SPECIALE ASPETTANDO IL DAVID69


MILENA VUKOTIC: «DI FANTOZZI E PINA È PIENO IL MONDO» di Elisa Grando

Ai David69 l’attrice riceverà il Premio alla Carriera: ha attraversato sessant’anni di cinema entrando nell’immaginario del pubblico non solo nel ruolo iconico di Pina Fantozzi, ma anche nei film di tanti grandi autori, da Fellini a Monicelli, da Buñuel a Lina Wertmüller. Spesso nel ruolo di donne succubi ma, dice, «sono caricature senza tempo. Lavorare su questi personaggi è mettere continuamente in gioco la realtà in modo grottesco». Anche se continua a calcare in tournée i palchi di tutta Italia, il suo sogno più grande rimane il grande schermo: «Il mio cuore batte dalla parte del cinema» 


«Ancora quasi non ci credo, mi chiedo come sia possibile»: Milena Vukotic è sorpresa ed emozionata al pensiero di ricevere, tra pochi giorni, il Premio alla Carriera ai David di Donatello. Eppure ha attraversato con grazia e ironia sessant’anni di cinema italiano entrando nell’immaginario del pubblico non solo nel ruolo iconico di Pina Fantozzi, ma anche diretta da Fellini, Monicelli, Buñuel, Scola, Risi, Verdone, Özpetek. E ha già ricevuto tre nomination al David come Miglior attrice non protagonista: nel 1983 per il film Amici miei – Atto II riceve un’altra candidatura ai David, nel 1991 per Fantozzi alla riscossa di Neri Parenti, nel 2014 per La sedia della felicità di Carlo Mazzacurati. Ha fatto il grande cinema, la tv popolare e moltissimo teatro, anche con Strehler e Zeffirelli. «Il pubblico in provincia è molto bisognoso di teatro ma è durissimo fare questa vita da matti, da zingari. Ho la consapevolezza però che non avrei potuto fare altro».

Però iniziò dalla danza. Come decise di dedicarsi alla recitazione?
«Ho cominciato con la danza molto presto, a Londra e poi a Parigi. In questo periodo di studio prendevo dei corsi di teatro in francese. Siccome avevo bisogno di lavorare sono entrata in una compagnia come ballerina, viaggiando per molti anni all’estero. Poi ho visto “La strada” di Fellini: ho sentito un grande cambiamento nell’animo. E ho deciso, siccome sono sempre un po’ avventata, di continuare il teatro in Italia e soprattutto provare con il cinema».

Qual è il suo primo ricordo importante di set?
«È stato con Fellini. Finalmente ero riuscita ad incontrarlo e mi aveva fatto fare una partecipazione a Giulietta degli spiriti. Lui è rimasto il centro di tutto quello che ho potuto sviluppare nella vita».

Lei ha lavorato con i più grandi, Risi, Fellini, Scola, Wertmüller, Lattuada, Tarkovski, Ozpetek, Buñuel, l’ha capita particolarmente come attrice?

Elenco di testi e di puntamento a elementi:
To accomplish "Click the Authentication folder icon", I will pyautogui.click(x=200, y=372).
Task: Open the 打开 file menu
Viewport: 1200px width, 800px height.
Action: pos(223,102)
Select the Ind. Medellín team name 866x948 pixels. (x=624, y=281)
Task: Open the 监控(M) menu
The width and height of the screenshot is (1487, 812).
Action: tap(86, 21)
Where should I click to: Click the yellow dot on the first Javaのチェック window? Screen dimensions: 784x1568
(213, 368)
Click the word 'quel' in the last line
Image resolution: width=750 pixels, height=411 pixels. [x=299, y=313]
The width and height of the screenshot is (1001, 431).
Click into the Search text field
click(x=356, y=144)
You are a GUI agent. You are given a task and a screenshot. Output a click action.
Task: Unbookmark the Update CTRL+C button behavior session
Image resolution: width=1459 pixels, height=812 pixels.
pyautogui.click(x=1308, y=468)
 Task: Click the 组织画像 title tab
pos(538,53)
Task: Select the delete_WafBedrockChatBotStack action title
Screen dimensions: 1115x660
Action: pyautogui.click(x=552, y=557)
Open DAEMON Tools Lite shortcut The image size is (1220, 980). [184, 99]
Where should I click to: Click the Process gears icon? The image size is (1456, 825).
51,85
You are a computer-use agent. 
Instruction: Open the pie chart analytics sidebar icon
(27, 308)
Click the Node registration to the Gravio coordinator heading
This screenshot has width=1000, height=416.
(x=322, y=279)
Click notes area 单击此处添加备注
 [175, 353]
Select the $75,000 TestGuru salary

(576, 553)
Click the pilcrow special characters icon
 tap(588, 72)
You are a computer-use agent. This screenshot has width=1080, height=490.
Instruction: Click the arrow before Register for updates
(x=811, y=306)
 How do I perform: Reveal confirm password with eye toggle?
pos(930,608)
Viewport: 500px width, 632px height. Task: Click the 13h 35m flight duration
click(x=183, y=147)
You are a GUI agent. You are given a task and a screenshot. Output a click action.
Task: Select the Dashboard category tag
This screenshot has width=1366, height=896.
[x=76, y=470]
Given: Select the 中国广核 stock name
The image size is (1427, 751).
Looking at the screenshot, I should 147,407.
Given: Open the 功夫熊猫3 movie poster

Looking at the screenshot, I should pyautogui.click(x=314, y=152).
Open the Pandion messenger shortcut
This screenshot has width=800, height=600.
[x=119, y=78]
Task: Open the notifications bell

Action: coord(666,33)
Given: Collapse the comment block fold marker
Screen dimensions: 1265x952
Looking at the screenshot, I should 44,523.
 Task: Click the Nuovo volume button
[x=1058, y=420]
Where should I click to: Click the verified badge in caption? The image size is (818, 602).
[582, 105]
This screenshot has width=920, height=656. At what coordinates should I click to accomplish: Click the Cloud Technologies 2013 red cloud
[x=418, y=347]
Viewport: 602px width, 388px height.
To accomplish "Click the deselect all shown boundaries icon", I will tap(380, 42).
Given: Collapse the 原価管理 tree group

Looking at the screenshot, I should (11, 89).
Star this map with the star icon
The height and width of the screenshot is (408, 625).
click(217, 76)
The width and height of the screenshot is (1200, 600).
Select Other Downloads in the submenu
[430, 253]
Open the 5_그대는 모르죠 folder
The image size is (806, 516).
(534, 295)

▶ _Consegna_
Nel brano fornito, in quale film Milena Vukotic dice di aver avuto il suo primo ricordo importante di set?

▶ _Risposta_
In Giulietta degli spiriti di Fellini.